Encontrando por aqui nativos que nada sabiam sobre o cristianismo,
que jamais haviam lido a Bíblia e nunca tinham ouvido falar em Jesus
Cristo, os católicos europeus, a partir de 1492, se auto-proclamaram
aqueles que estavam destinados por missão divina a livrar estas
terras do paganismo e da idolatria, ilustrando os "selvagens"

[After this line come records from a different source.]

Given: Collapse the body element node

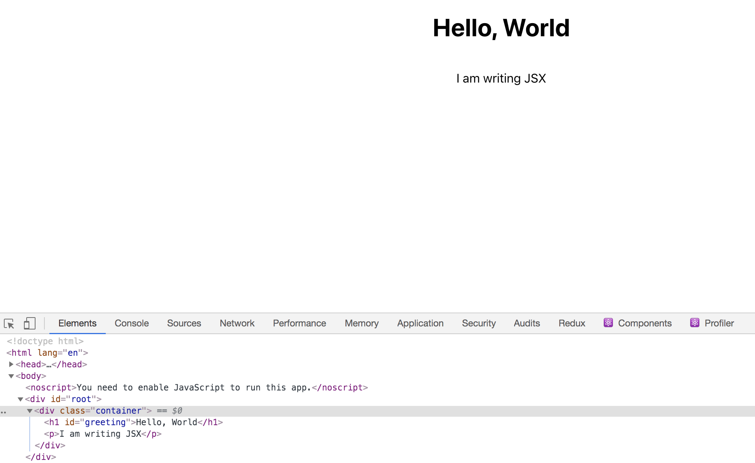Looking at the screenshot, I should [x=11, y=376].
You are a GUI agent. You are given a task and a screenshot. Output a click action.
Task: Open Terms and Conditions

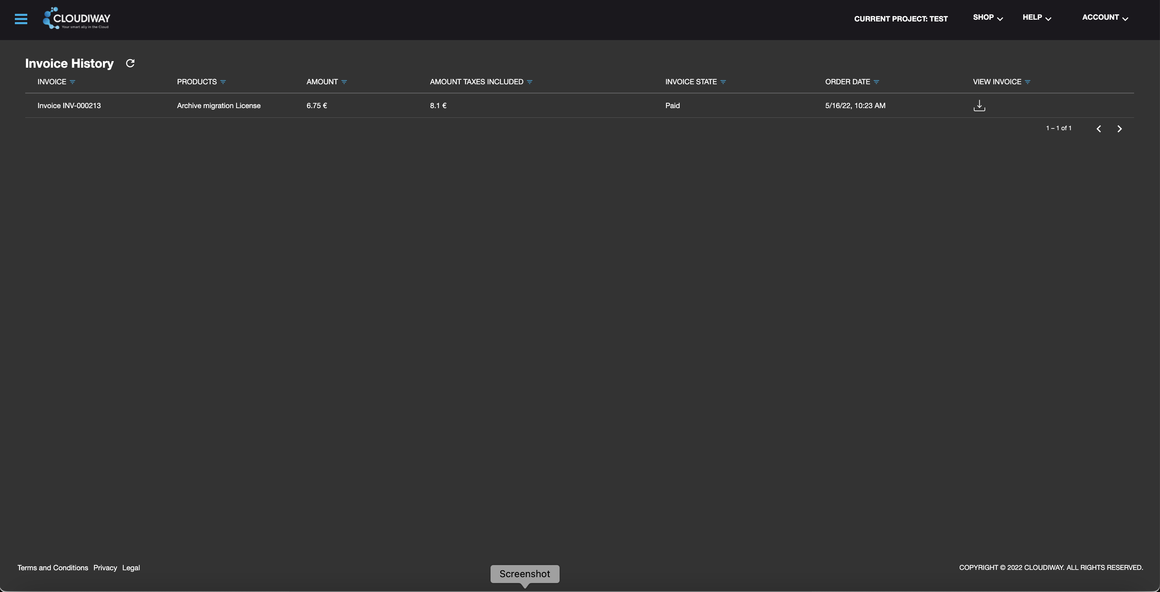click(52, 568)
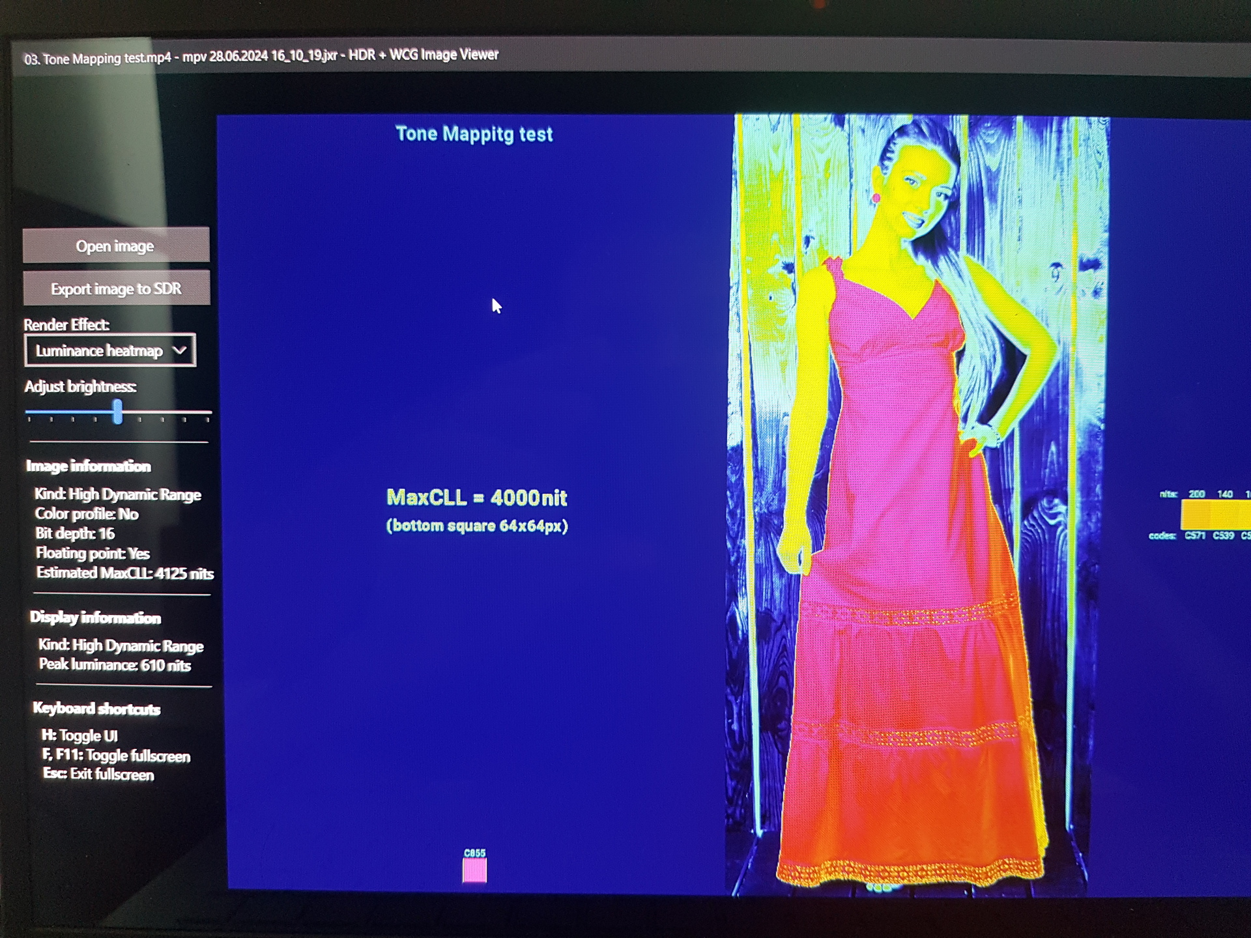
Task: Click the red earring in the image
Action: [x=876, y=197]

na "verdadeira fé". Galeano, novamente:
"A América era
uma vasto império do Diabo, de redenção impossível ou duvidosa,
mas a fanática missão contra a heresia dos nativos se confundia com
a febre que, nas hostes da conquista, era causada pelo brilho dos
tesouros do Novo Mundo. (...) Entre 1503 e 1660, desembarcaram no
porto de Sevilha 185 mil quilos de ouro e 16 milhões de quilos de
prata. A prata levada para a Espanha em pouco mais de um século e
meio excedia três vezes o total das reservas europeias. E essas
cifras não incluem o contrabando. Com base em dados fornecidos por
Alexander von Humboldt, estimou-se em 5 bilhões de dólares atuais a
magnitude do excedente econômico evadido do México entre 1760 e
1809, apenas meio século, através das exportações de prata e
ouro. Os metais arrebatados aos novos domínios coloniais estimularam
o desenvolvimento europeu e até se pode dizer que o tornaram
possível… formidável contribuição da América para o progresso
alheio. No primeiro tomo de O Capital, Karl Marx escreve: ‘o
descobrimento das jazidas de ouro e prata da América, a cruzada de
extermínio, a conversão do continente africano em campo de caça
aos escravos negros: são todos fatos que assinalam a alvorada da era
da produção capitalista.’ O saque foi o meio mais importante de
acumulação primitiva de capitais. (…) Essa gigantesca massa de
capitais deu um grande impulso à revolução industrial…” (pg.
51)
Logo
nas primeiras cenas de Spartacus, o narrador nos informa que este
escravo rebelde sonhou com o fim da escravidão 2.000 anos antes dela
acabar de fato. Seu fracasso não faz com que seu exemplo seja
menos comovente, mas sublinha o quão cruel e tenebrosa pode ser a
História humana. O cristianismo, surgido no Oriente Médio sob jugo
romano algumas décadas depois da crucificação em massa dos
escravos spartacusianos em levante, não revolucionou a
realidade, mas somente disseminou esperanças de uma transcendência
onde os sofrimentos seriam recompensados e onde os cruéis senhores
arderiam no Inferno.
Esta solução
meramente imaginária mostrou toda a sua ineficácia: a escravidão
sobreviveu até o século XIX e XX, e muitas vezes praticada pelos
próprios cristãos! O que justifica este sentimento visceral de
náusea e desgosto que sinto diante de toda e qualquer idolatria da
cruz, esta horrenda máquina da morte que, através da História, não
foi senão instrumento de genocídio e opressão. Nós,
latino-americanos, que por milênios tivemos a sorte de não
conhecermos a Cruz e seus idólatras, enfim tivemos a infelicidade
de, a partir de 1492, sermos invadidos por estes vândalos europeus,
loucos por ouro e famintos por conversões, e que foram capazes de
alguns dos crimes mais imensos de que se tem notícia em todo o
desenrolar da aventura humana:
"A violenta maré de cobiça, horror e bravura não se abateu
sobre essas comarcas senão ao preço do genocídio nativo:
atribui-se ao México pré-colombiano uma população entre 25 e 30
milhões, e se calcula que havia uma número parecido de índios na
região andina; na América Central e nas Antilhas, entre 10 e 13
milhões de habitantes. Os índios das Américas somavam não menos
do que 70 milhões, ou talvez mais, quando os conquistadores
estrangeiros apareceram no horizonte; um século e meio depois,
estavam reduzidos tão só a 3,5 milhões.”